Petrostate: Putin, Power, and the New Russia
Marshall I. Goldman - 2008
That it should recover and reassert itself after less than a decade is nothing short of an economic and political miracle.Based on extensive research, including several interviews with Vladimir Putin, this revealing book chronicles Russia's dramatic reemergence on the world stage, illuminating the key reason for its rebirth: the use of its ever-expanding energy wealth to reassert its traditional great power ambitions. In his deft, informative narrative, Marshall Goldman traces how this has come to be, and how Russia is using its oil-based power as a lever in world politics. The book provides an informative overview of oil in Russia, traces Vladimir Putin's determined effort to reign in the upstart oil oligarchs who had risen to power in the post-Soviet era, and describes Putin's efforts to renationalize and refashion Russia's industries into state companies and his vaunted "national champions" corporations like Gazprom, largely owned by the state, who do the bidding of the state. Goldman shows how Russia paid off its international debt and has gone on to accumulate the world's third largest holdings of foreign currency reserves--all by becoming the world's largest producer of petroleum and the world's second largest exporter.

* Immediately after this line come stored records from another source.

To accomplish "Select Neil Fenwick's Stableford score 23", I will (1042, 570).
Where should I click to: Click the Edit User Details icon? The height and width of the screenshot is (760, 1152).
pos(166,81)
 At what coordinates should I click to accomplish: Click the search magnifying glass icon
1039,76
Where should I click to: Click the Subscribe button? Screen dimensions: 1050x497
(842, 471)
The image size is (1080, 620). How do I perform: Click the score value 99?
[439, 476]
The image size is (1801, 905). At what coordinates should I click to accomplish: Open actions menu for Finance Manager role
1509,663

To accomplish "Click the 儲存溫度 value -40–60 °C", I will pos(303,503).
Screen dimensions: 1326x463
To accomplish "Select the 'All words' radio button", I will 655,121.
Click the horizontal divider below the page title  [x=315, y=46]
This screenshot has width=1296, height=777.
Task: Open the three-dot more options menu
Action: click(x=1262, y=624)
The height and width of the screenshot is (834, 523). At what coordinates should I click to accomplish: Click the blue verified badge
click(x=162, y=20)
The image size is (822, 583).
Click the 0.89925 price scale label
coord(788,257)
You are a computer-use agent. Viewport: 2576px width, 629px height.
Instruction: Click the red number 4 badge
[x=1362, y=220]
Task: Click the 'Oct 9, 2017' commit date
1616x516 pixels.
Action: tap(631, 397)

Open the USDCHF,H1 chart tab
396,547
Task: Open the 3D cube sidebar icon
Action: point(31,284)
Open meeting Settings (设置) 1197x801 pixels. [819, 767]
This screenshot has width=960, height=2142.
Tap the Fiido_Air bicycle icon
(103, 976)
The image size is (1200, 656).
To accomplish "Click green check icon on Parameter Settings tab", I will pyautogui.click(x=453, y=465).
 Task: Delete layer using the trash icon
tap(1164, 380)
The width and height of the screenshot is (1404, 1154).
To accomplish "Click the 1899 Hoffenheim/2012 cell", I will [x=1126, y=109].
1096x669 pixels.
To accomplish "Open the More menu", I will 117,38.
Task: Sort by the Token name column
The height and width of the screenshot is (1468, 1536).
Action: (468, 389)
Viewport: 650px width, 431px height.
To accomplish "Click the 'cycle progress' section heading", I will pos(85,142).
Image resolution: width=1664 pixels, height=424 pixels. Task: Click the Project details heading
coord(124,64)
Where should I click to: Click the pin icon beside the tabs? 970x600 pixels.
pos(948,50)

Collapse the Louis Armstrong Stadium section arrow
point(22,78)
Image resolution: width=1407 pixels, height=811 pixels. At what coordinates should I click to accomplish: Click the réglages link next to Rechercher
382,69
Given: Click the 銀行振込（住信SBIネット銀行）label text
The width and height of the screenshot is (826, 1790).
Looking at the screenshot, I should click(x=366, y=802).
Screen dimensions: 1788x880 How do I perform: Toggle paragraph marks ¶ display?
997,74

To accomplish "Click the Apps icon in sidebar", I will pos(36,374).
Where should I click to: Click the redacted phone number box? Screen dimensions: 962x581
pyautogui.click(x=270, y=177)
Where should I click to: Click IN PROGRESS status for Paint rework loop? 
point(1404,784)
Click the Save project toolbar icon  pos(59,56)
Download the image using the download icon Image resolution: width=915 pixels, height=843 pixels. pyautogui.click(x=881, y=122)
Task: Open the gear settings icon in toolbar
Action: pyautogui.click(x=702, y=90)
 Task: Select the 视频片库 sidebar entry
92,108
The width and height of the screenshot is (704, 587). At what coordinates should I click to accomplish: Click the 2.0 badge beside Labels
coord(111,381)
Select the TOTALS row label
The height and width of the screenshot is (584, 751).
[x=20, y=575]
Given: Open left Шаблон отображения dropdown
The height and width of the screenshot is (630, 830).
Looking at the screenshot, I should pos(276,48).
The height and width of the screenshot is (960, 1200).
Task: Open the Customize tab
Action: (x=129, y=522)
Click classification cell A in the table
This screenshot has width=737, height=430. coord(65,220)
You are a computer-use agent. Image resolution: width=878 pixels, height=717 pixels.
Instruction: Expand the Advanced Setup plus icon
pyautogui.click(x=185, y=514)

Today, Vladimir Putin and his cohort have stabilized the Russian economy and recentralized power in Moscow, and fossil fuels (oil and natural gas) have made it all possible. The story of oil and gas in Russia is a tale of discovery, intrigue, corruption, wealth, misguidance, greed, patronage, nepotism, and power. Marshall Goldman tells this story with panache, as only one of the world's leading authorities on Russia could.